Effect of G188E and L207P mutations on beta structure. (a) BIR2-WT structure. Red circle indicates a turn structure between two beta structures. (b) BIR2-G188E structure. (c) BIR2-WT structure from a different angle. (d) BIR2-G188E structure from a different angle. (e) BIR2-WT structure from a different angle. (f) BIR2-L207P structure from a different angle. Two beta structures were also separated by L207P mutation.

Figure 6

Analysis of XIAP-mediated ubiquitination of XIAP and RIP2. (a) Ub conjugates were purified with Protein A or G magnetic beads from lysates of HEK 293 T cells transfected as indicated and examined by immunoblotting. RIP2 ubiquitination was defective in HEK 293 T cells for all XIAP mutants. (b) XIAP expression was analyzed in HEK 293 T cells transfected GFP-tagged XIAP WT or mutant constructs, along with RFP-tagged RIP2 by LC–MS. XIAP mutants expression levels were significantly lower compared to XIAP WT expression level. (c) XIAP ubiquitination was analyzed in HEK 293 T cells transfected with GFP-tagged XIAP WT or mutant constructs, along with RFP-tagged RIP2 by MS. Auto-ubiquitination of XIAP mutants were significantly higher compared to that of XIAP WT.

Figure 7

Pathogenic mechanisms of nonsynonymous mutant XIAP BIR2s. Our findings suggest a novel concept of a two-step mechanism in the development of XIAP deficiency caused by nonsynonymous pathogenic variants. The first step is a binding failure of mutant XIAPs to RIP2, resulting in an inability to interact with RIP2 and subsequently ubiquitinate RIP2. Given that NOD2 signaling can be activated in response to intracellular pathogens by ubiquitinating RIP2, a binding failure to RIP2 would be the first mechanism to evoke the XIAP-deficient phenomenon.

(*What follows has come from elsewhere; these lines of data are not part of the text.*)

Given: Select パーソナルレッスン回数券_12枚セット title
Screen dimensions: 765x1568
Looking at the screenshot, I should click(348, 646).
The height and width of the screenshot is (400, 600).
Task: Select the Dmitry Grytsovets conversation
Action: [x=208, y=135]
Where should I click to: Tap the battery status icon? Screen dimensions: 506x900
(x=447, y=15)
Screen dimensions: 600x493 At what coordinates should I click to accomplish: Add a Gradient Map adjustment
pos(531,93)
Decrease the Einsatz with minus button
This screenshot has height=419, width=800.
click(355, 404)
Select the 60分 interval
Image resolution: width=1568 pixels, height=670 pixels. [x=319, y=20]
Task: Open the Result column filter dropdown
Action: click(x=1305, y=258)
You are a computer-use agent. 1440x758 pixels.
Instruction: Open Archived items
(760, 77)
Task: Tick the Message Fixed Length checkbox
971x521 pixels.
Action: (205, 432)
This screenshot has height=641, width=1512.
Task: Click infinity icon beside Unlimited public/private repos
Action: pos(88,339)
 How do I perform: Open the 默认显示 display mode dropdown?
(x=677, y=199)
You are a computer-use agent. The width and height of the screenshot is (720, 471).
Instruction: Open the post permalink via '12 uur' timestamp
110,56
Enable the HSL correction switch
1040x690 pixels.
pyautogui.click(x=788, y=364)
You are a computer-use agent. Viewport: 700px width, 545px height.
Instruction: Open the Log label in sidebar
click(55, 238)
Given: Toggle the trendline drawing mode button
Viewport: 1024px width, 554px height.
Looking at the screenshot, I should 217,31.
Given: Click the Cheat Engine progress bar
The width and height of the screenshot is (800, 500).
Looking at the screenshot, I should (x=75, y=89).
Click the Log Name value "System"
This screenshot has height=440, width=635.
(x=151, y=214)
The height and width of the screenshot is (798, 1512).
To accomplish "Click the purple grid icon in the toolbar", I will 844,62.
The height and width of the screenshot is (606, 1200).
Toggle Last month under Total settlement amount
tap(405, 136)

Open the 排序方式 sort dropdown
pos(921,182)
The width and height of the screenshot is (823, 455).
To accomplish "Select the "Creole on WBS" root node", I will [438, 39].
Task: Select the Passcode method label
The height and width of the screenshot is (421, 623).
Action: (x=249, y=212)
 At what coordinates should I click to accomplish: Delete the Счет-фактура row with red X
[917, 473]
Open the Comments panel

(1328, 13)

The second step is the auto-ubiquitination of mutant XIAPs, which results in a relative deficiency of these mutant proteins. Traditionally, true XIAP deficiency is, in a strict sense, defined in cases of null variants, such as nonsense mutations, large insertions/deletions in exons, and critical splicing mutations. In cases of nonsynonymous pathogenic variants, previously unrecognized, mutant XIAPs also result in another type of XIAP protein deficiency, possibly contributing a synergistic impact on defective NOD2 signaling.